Many farmers in the region remember the damages caused by previous storms like Hurricanes Dolly in July of 2008 that destroyed crops and livestock from the Valley to the Coastal Bend, and Ike that stormed onshore near Galveston two months later that same year, destroying homes, damaging crops and stranding livestock.
Other tropical systems that damaged farms and ranches in Texas include Hurricane Umberto, which made landfall near High Island Texas in 2007, Hurricane Rita that hit southeast Texas in 2005 and Hurricane Claudette which made landfall near Port O'Connor in 2003.
Historically, such storms that hit the U.S. Gulf coast have caused millions of dollars in damages to agricultural interests, including nearly $900 million in agricultural damages caused by Hurricane Katrina in Louisiana.
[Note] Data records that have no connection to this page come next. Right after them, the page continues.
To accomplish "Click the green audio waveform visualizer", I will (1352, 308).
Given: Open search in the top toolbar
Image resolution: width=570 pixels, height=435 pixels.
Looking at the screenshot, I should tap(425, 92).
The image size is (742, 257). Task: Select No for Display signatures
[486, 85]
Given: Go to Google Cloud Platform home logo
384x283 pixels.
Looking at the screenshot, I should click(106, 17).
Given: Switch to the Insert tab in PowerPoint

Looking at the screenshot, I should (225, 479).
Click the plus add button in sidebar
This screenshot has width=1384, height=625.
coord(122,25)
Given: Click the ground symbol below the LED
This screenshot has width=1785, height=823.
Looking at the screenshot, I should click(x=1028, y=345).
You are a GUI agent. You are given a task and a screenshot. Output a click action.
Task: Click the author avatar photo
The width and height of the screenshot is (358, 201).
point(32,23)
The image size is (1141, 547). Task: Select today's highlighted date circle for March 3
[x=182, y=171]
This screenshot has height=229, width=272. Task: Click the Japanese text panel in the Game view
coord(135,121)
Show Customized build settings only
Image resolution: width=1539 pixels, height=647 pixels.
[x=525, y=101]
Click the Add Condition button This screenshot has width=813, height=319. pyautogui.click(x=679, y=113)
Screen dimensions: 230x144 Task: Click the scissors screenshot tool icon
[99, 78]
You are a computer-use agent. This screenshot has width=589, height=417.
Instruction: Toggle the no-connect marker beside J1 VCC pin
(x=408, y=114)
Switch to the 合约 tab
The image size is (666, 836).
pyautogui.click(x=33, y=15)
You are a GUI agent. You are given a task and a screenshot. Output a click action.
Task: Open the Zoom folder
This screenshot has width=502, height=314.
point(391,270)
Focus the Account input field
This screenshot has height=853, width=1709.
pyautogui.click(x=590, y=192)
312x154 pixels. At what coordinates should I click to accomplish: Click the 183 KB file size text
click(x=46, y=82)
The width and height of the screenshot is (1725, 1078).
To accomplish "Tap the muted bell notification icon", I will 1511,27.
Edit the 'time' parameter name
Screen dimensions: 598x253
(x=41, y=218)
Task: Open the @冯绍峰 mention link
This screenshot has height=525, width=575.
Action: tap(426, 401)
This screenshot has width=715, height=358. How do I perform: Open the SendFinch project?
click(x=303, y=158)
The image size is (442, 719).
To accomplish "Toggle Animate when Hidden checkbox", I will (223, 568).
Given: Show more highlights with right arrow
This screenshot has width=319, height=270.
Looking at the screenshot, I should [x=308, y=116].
Farmers and ranchers are advised to collect loose debris such as limbs from pastures and around farm buildings. Objects such as tree limbs can become projectiles and injure animals. Also, check your property and barn structures for loose roofing or other material that could become a threat to structures, equipment or livestock. Check fence rows for weak areas and determine if trees can fall on your fence line allowing livestock to escape.
Some livestock owners will decide to pack horses or show livestock in a trailer to hit the road if the need to evacuate should arise. In this case, livestock should be familiarized with their mode of transportation and should be halter-broken before the hurricane hits.
Regardless of how you proceed with your livestock, make sure all animals have updated vaccinations, including those needed for the evacuation location, and are properly identified. An external visible form of identification, such as a brand, ear tag or tattoo, is ideal. Microchips or ear and lip tattoos will also be helpful.
STORM PREPAREDNESS ON THE FARM
Learn what to do to prepare your farm for an emergency, natural disaster. When you know there is a storm coming, it's best to prepare everything you possibly can to reduce the amount of property damage to your farm and reduce the chance of injury to your livestock or pets.
Ranchers should have enough feed on hand for at least a week, and the same amount of water – up to 150 gallons per horse or bovine.
Heavy farm equipment should be placed under cover and tied down if possible. Also, keep a written inventory of all livestock, including breeding and expense records, with your important financial papers. If you lose livestock, you may need this kind of paperwork for insurance purposes. Do the same for all equipment and supplies that may be damaged or lost. Keep trucks, tractors, and similar equipment fueled and ready to use at a moment's notice.